Cite-se o réu para responder à acusação por escrito através de advogado, no prazo de 10 (dez) dias, podendo arguir preliminares e alegar tudo o que interesse a sua defesa, oferecer documentos e justificações, especificando as provas que pretende produzir e arrolar até 08 (oito) testemunhas com qualificação e pedido de intimação. Apresentadas preliminares ou juntados documentos na resposta à acusação, abra-se vista ao Ministério Público por 05 (cinco) dias.

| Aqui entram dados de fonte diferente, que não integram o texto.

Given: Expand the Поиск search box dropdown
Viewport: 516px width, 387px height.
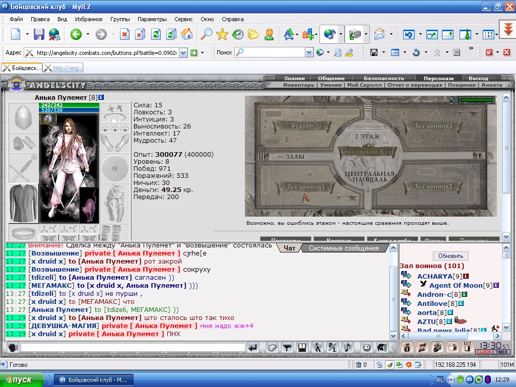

Oficie-se ao IIRGD comunicando o recebimento da denúncia. Cumpra-se o art. 380 das NSCGJ. Cobrem-se os laudos eventualmente pendentes por e-mail junto ao IC e/ou IML. Sem prejuízo, oficie-se para a vinda do BOPMU841. Existindo arma(s) apreendida(s), uma vez juntado aos autos o(s) respectivo(s) laudo(s), cumpra-se o art. 509 das NSCGJ. Intime-se a Defesa pela imprensa e ciência ao Ministério Público.